Los más viejos se suicidarán cuando hayan perdido al bingo lo que le queden de sus pensiones. Claro que, al carecer de fichas de casino que utilizar para alcanzar el estatus de ciudadano de pleno derecho, se reducirá milagrosamente el número de parados obligándoles a quemarse a lo bonzo cuando tengan que acudir por fuerza a sofocar incendios. Los profesores interinos en desempleo podrán impartir clase en los másters de croupiers para cuya matrícula se darán de bofetadas probablemente todos aquellos que hayan crecido con una videoconsola entre las manos: ya veo a los filólogos analizando "El jugador" de Dostoievsky, o al matemático explicando el infalible sistema de Los Pelayos.
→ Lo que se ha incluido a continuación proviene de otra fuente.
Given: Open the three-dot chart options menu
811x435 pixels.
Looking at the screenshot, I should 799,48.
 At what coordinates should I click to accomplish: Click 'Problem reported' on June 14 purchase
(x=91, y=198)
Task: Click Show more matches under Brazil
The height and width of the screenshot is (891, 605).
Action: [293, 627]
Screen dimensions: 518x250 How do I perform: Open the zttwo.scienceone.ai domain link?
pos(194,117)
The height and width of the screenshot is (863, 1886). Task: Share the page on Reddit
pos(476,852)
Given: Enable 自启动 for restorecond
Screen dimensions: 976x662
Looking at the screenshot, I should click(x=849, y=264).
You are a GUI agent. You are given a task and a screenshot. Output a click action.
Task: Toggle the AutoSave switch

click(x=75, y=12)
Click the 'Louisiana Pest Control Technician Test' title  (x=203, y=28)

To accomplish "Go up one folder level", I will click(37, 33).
Familias enteras desertarán de Marina D´or y acudirán en tropel a enseñar a sus hijos como ganar al blackjack mientras los abueletes se echarán unas risas explicándole a sus nietos cómo era la brisca o el tute subastao. La Oficina de la Defensora del Pueblo contará, eso sí, con asesores especiales para detectar a los gafes, como un claro ejemplo de transparencia en la gestión de este fabuloso complejo donde los dados siempre los cargará el Banco Central Europeo, siguiendo instrucciones precisas del Bundesbank.

En el pabellón Angela Merkel los niños de San Ildefonso extraerán de los bombos los números que harán posible la rifa de los eurobonos, mientras los antidisturbios intentarán impedir la llegada de la marcha de los jornaleros, disparando bolas de lotería primitiva y cupones de fogueo. Doscientos indignados, algo es algo, harán sonar de nuevo sus cacerolas en la Puerta del Sol. La democracia será una quiniela y, si violamos el reglamento, nos arriesgaremos a cadenas perpetuas revisables o a condenas a muerte por ruleta rusa. Nos dejarán fumar allí mientras nos mangan la cartera.

Lo mejor de todo será que Sheldon Adelson, el hijo del taxista que llegó a magnate de Eurovegas, multiplicará su influencia política. Y logrará que el mus alcance por fin la categoría de juego olímpico. A pesar de ello, seguirá sin importarnos cuando obtengan veinte medallas por semejante disciplina alguno de esos a quienes los incapaces llaman discapacitados.

España está en juego y les permitimos, sin embargo, que sigan jugando con todos nosotros.